• [TASK TO COMPLETE]: Copy every one of the items below word for word, with no changes.

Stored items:
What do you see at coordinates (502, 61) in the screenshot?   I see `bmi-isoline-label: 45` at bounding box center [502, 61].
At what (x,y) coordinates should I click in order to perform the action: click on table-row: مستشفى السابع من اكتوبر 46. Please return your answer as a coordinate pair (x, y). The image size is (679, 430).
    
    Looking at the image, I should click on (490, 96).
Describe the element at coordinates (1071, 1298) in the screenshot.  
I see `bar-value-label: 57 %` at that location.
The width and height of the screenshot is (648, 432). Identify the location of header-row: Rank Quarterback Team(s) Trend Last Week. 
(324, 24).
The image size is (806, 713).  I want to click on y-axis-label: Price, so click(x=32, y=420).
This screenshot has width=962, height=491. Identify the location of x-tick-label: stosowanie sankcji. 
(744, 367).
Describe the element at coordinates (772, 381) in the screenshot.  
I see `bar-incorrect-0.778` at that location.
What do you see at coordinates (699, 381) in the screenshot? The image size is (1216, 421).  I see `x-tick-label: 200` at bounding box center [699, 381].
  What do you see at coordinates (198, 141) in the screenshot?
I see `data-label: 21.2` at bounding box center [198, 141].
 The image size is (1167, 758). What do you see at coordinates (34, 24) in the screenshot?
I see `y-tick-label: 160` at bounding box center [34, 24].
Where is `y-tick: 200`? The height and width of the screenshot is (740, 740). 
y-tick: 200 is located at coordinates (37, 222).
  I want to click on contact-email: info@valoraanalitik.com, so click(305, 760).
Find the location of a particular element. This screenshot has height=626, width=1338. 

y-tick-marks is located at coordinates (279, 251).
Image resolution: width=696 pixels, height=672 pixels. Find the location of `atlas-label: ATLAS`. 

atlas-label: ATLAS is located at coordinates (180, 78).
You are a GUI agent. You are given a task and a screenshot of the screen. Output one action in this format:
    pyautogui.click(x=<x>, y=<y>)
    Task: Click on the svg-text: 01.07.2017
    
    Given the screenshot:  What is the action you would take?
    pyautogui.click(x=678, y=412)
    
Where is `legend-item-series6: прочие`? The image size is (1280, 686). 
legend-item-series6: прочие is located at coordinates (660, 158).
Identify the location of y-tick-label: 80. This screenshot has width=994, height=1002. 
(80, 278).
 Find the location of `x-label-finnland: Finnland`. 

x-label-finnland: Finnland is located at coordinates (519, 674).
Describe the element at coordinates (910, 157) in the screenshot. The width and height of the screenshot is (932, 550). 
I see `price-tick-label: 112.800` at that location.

• [FINISHED TASK]:
What do you see at coordinates (502, 61) in the screenshot?   I see `bmi-isoline-label: 45` at bounding box center [502, 61].
At what (x,y) coordinates should I click in order to perform the action: click on table-row: مستشفى السابع من اكتوبر 46. Please return your answer as a coordinate pair (x, y). The image size is (679, 430).
    
    Looking at the image, I should click on (490, 96).
Describe the element at coordinates (1071, 1298) in the screenshot.  
I see `bar-value-label: 57 %` at that location.
The width and height of the screenshot is (648, 432). Identify the location of header-row: Rank Quarterback Team(s) Trend Last Week. 
(324, 24).
The image size is (806, 713).  I want to click on y-axis-label: Price, so click(x=32, y=420).
This screenshot has width=962, height=491. Identify the location of x-tick-label: stosowanie sankcji. 
(744, 367).
Describe the element at coordinates (772, 381) in the screenshot.  
I see `bar-incorrect-0.778` at that location.
What do you see at coordinates (699, 381) in the screenshot? The image size is (1216, 421).  I see `x-tick-label: 200` at bounding box center [699, 381].
  What do you see at coordinates (198, 141) in the screenshot?
I see `data-label: 21.2` at bounding box center [198, 141].
 The image size is (1167, 758). What do you see at coordinates (34, 24) in the screenshot?
I see `y-tick-label: 160` at bounding box center [34, 24].
Where is `y-tick: 200`? The height and width of the screenshot is (740, 740). 
y-tick: 200 is located at coordinates (37, 222).
  I want to click on contact-email: info@valoraanalitik.com, so click(305, 760).
Find the location of a particular element. This screenshot has height=626, width=1338. 

y-tick-marks is located at coordinates (279, 251).
Image resolution: width=696 pixels, height=672 pixels. Find the location of `atlas-label: ATLAS`. 

atlas-label: ATLAS is located at coordinates (180, 78).
You are a GUI agent. You are given a task and a screenshot of the screen. Output one action in this format:
    pyautogui.click(x=<x>, y=<y>)
    Task: Click on the svg-text: 01.07.2017
    
    Given the screenshot:  What is the action you would take?
    pyautogui.click(x=678, y=412)
    
Where is `legend-item-series6: прочие`? The image size is (1280, 686). 
legend-item-series6: прочие is located at coordinates (660, 158).
Identify the location of y-tick-label: 80. This screenshot has width=994, height=1002. 
(80, 278).
 Find the location of `x-label-finnland: Finnland`. 

x-label-finnland: Finnland is located at coordinates (519, 674).
Describe the element at coordinates (910, 157) in the screenshot. The width and height of the screenshot is (932, 550). 
I see `price-tick-label: 112.800` at that location.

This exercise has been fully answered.